Here, two presuppositions condition the deconstruction of ethics. First, Derrida hypothesizes an analogy—a calculation of instability between two limits: the limit between the living and the nonliving and the limit between "man" and "animal." Second, Derrida hypothesizes that the experience of "eating-speaking-interiorizing," a constellation of indissociable actions, [End Page 74] "no longer" supports the division between the prohibition against killing man (one's neighbor) and the prohibition against killing in general that serves as the foundation of ethics. Because one may eat when speaking, speak with a full mouth or eat with an empty one, or eat-speak-interiorize all at once and indistinguishably, the difference between these two imperatives cannot be upheld, and the opposition "speak or kill" no longer maintains. The limits between animal and human, living and nonliving, proliferate and come undone, as does the limit that would distinguish murder from killing. This means that the ethical is not and "no longer can be" ordered by the difference between "do not eat" or "do not kill," "do not eat man or animal" or between the human and nonhuman others; rather, ethics comes into question at every instance that something (some word or some substance) passes the frontier of the mouth—or the eye or the ear, as metonymies of the mouth (rather than parts of a face). Ethics thus is ordered by one rule alone: il faut bien manger.
When Derrida offers "eating well" as the rule of the senses, eye [oeil] and ear [oreille] are made mouths. "All the 'senses' in general" become oriﬁces (Derrida 1991, 114). This oriﬁcation of face, eye, and ear both translates Levinas's account of the face as a word or a saying (the saying of "Thou shalt not kill") and radicalizes it by acknowledging that, insofar as the face speaks, it participates in the constellation of "eat-speak-interiorize"—a constellation that precludes the distinction between an injunction against killing thy neighbor and an injunction against killing in general.
Furthermore, if the ethical dilemma had been understood through the formula "speak or kill," once speaking is understood as oriﬁcation ("eat-speak-interiorize"), the opposition "speak or kill" becomes indeterminate. In fact, Derrida's reading suggests that as soon as the ethical frontier was determined by the face as word ("Thou shalt not kill"), the face already will have been a mouth and the ethical frontier already will have become "the edge of the oriﬁces (of orality)." By recognizing the limitation of Levinasian ethics as its reliance upon the face as speaking face, and by opening the Levinasian face and considering the face as an opening—an oriﬁce—Derrida indicates a more radical disruption of humanism. [End Page 75]

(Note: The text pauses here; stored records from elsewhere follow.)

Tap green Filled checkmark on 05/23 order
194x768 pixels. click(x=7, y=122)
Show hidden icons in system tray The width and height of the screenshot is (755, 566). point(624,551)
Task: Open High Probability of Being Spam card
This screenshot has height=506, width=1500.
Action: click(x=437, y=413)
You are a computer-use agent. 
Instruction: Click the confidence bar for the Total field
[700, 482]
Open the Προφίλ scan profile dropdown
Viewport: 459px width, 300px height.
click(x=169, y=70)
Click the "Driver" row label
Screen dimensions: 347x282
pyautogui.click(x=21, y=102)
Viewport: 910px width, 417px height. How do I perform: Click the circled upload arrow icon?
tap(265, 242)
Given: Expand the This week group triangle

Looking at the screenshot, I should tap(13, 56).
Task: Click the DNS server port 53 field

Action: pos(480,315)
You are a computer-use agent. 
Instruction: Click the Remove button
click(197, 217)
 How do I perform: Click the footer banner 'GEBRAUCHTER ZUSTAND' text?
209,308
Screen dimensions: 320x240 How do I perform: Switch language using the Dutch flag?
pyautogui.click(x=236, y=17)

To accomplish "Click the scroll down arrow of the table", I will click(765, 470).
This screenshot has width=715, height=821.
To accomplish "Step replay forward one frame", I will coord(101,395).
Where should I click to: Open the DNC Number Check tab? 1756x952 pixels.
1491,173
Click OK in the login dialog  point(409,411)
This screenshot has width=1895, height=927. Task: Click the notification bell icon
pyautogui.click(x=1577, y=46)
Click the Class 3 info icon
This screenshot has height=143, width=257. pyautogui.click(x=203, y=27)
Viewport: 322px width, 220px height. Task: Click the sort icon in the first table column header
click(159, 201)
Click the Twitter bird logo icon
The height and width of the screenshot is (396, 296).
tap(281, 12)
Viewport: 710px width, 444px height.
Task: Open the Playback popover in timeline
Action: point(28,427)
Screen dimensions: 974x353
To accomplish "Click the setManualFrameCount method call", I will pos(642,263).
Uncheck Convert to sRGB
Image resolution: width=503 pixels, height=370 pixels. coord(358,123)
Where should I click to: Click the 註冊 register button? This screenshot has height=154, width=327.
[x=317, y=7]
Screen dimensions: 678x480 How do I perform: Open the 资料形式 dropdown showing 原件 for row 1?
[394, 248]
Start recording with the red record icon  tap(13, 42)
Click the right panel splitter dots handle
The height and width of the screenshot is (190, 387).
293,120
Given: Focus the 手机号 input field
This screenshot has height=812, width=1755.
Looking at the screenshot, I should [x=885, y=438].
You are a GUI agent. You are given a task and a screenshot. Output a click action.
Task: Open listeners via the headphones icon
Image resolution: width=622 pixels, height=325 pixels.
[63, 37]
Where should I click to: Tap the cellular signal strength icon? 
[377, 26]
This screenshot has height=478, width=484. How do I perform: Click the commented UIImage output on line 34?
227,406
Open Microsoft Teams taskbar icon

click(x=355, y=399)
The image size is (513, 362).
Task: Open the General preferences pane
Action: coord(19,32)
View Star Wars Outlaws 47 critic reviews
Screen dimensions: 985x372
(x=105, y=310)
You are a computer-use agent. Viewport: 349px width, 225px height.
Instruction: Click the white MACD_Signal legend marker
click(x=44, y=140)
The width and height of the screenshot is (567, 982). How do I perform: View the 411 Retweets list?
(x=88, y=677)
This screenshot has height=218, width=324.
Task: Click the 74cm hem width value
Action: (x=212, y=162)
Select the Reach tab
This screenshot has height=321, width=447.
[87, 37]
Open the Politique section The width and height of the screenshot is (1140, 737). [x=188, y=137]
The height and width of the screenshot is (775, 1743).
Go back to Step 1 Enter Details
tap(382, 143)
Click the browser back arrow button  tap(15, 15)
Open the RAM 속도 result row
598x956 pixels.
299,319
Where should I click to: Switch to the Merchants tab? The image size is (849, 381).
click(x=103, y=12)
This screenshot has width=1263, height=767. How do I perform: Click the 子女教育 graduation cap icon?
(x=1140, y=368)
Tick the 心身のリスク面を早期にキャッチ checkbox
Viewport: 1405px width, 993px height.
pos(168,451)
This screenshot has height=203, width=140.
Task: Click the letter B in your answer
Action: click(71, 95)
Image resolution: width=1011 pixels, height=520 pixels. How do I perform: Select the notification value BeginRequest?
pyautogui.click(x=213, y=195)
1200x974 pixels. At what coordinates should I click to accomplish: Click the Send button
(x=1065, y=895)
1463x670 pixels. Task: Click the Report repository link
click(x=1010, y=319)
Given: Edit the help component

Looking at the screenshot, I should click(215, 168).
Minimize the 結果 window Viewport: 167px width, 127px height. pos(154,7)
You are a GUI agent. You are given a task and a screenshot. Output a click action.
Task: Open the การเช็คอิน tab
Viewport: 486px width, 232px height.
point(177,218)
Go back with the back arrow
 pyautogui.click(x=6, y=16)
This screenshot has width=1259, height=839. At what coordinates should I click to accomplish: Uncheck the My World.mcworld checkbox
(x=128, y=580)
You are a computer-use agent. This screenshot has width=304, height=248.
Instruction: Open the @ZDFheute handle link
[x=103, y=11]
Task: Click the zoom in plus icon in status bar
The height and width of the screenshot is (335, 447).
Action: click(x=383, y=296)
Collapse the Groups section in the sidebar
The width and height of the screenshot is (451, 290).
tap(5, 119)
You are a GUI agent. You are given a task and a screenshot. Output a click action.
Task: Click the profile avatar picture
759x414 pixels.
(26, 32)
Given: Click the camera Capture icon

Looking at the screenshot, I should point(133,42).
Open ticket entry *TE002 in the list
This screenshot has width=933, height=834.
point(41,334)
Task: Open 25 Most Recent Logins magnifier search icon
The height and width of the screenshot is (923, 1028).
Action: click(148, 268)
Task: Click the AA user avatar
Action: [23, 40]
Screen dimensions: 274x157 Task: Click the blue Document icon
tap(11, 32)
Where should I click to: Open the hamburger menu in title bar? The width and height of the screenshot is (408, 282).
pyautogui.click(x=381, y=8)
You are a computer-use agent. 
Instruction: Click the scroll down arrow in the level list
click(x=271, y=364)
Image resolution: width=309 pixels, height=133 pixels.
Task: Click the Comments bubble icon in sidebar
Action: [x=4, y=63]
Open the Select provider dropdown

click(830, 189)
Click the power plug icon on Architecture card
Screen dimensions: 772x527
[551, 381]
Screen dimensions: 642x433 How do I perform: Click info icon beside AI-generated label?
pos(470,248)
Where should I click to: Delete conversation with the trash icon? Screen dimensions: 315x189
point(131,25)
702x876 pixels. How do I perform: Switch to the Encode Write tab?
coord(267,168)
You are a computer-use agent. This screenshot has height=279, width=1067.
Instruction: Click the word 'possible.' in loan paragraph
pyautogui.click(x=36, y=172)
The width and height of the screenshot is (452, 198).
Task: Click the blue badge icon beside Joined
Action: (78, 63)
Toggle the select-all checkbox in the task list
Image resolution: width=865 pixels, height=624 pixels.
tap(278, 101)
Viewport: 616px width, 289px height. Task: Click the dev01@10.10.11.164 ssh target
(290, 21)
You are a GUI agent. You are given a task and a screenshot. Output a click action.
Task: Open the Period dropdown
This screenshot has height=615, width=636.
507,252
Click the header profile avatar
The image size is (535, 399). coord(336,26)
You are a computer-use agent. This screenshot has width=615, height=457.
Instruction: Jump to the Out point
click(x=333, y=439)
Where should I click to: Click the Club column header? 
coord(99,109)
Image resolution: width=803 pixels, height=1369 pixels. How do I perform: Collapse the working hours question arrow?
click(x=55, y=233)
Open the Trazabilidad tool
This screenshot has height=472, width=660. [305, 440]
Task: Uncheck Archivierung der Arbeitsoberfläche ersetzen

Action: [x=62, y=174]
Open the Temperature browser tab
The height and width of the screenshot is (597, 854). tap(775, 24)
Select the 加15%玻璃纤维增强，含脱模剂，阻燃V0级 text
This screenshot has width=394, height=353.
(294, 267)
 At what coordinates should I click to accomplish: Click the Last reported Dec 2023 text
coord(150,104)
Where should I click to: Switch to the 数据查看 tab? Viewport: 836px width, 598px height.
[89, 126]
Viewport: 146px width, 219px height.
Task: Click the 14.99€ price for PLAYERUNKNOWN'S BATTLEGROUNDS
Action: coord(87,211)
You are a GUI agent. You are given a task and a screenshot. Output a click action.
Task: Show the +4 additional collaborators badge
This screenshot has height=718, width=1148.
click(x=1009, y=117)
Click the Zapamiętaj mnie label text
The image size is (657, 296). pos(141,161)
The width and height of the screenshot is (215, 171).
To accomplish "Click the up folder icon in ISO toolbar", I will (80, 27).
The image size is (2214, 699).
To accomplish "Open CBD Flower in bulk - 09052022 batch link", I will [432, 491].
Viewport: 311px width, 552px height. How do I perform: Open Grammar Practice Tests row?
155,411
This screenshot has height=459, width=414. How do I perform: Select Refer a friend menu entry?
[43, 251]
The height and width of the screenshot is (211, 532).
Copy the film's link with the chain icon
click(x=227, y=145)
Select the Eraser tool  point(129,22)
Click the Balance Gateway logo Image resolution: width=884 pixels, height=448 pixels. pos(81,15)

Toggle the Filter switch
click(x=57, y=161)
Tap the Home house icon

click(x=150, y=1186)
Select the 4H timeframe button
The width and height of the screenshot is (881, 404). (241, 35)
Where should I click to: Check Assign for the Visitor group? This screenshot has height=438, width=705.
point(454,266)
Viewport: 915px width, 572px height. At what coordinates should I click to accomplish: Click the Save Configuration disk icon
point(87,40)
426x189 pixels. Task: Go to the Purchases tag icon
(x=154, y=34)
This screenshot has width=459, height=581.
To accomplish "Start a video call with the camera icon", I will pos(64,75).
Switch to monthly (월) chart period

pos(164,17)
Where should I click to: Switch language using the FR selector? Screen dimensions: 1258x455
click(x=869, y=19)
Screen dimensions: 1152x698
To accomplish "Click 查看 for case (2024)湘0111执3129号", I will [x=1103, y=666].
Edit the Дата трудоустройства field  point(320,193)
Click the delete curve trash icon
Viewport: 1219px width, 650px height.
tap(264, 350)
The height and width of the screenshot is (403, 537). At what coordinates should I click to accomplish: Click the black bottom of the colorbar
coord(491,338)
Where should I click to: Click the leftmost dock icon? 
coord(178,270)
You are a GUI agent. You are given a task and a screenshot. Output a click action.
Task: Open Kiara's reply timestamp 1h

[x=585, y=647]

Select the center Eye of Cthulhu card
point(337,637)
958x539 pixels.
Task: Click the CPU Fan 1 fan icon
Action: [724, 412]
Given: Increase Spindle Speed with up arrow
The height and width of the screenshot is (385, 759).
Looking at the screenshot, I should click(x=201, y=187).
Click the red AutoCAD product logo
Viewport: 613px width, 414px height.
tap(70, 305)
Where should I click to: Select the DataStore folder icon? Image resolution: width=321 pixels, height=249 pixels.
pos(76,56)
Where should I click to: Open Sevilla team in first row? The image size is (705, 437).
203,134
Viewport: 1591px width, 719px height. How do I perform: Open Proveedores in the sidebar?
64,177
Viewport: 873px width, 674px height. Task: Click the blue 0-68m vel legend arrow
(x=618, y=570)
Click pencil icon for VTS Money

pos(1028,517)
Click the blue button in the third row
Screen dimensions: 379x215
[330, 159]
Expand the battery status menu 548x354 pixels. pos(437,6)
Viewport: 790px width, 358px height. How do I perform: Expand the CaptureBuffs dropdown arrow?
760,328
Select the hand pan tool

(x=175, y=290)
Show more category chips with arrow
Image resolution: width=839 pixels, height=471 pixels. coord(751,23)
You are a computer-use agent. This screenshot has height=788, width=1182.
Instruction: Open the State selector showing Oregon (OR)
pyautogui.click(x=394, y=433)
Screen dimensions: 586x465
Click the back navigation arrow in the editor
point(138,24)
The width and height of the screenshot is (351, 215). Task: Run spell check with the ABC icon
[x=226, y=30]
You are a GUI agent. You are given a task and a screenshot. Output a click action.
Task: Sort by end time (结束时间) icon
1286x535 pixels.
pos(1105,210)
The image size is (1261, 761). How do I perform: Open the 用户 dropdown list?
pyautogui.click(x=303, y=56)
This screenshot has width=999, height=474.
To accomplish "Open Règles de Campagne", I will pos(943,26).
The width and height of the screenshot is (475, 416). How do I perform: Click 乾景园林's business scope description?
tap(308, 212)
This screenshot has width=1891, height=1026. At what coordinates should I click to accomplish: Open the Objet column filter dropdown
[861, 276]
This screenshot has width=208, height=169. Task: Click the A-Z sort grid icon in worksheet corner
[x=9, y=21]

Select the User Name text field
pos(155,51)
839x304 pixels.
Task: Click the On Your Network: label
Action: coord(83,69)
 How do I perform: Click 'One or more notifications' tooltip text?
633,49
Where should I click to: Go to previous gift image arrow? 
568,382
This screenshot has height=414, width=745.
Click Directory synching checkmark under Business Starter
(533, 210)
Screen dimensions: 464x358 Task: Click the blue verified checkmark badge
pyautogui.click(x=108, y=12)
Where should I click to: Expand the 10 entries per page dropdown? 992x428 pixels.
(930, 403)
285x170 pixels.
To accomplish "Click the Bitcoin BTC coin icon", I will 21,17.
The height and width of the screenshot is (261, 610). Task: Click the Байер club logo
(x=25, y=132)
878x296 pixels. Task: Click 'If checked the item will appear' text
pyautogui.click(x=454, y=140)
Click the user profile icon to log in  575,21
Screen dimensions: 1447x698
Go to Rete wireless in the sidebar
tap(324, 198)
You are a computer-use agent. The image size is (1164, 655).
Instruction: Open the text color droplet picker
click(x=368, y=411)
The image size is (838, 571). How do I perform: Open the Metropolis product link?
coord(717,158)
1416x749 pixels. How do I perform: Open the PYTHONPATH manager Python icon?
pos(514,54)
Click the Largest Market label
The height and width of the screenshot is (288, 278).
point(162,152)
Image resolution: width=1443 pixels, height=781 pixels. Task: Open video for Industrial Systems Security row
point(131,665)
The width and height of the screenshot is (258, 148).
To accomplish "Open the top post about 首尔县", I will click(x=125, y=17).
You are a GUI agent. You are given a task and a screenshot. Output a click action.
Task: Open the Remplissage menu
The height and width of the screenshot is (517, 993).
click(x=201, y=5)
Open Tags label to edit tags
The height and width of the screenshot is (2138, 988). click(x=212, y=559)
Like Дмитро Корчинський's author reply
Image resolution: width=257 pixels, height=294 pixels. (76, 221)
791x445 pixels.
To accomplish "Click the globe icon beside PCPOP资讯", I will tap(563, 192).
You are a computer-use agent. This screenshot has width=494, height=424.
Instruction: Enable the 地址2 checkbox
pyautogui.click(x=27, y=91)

Mouth Without Face (Nancy)
There is—there once was—a mouth that opens and says: I write, I mask myself, I fabulate, I am my body, I am a man—always inextricably uttering: I take refuge in myself or I distinguish myself.
Ego says, or say, neither the presence nor the absence neither the structure, nor the feign of the subject—but the utterly singular experience of the mouth that opens and closes [itself] at once. A tongue moves there.—Jean-Luc Nancy, Ego Sum5
Recalling Artaud, for whom "Being, which is nonsense, has teeth," we can say that in "Eating Well," Derrida demonstrates that ethics has teeth (Deleuze 1990, 91).6 The interview raises the question of whether ethics, like Being, is nonsense—a plunge into the oriﬁcial depths. The primary orality—or primary oriﬁciality (in which the mouth opens and disarticulates the face)—that Derrida offers as the disruption of ontology and ethics recalling Jean-Luc Nancy's analysis of the radically open and linguistic character of subjectivity. Indeed, in Ego Sum, Nancy demonstrates that the mouth is the occasion of a constitutive disruption of subjectivity, that is, the emergence of the so-called subject in and as this disruption.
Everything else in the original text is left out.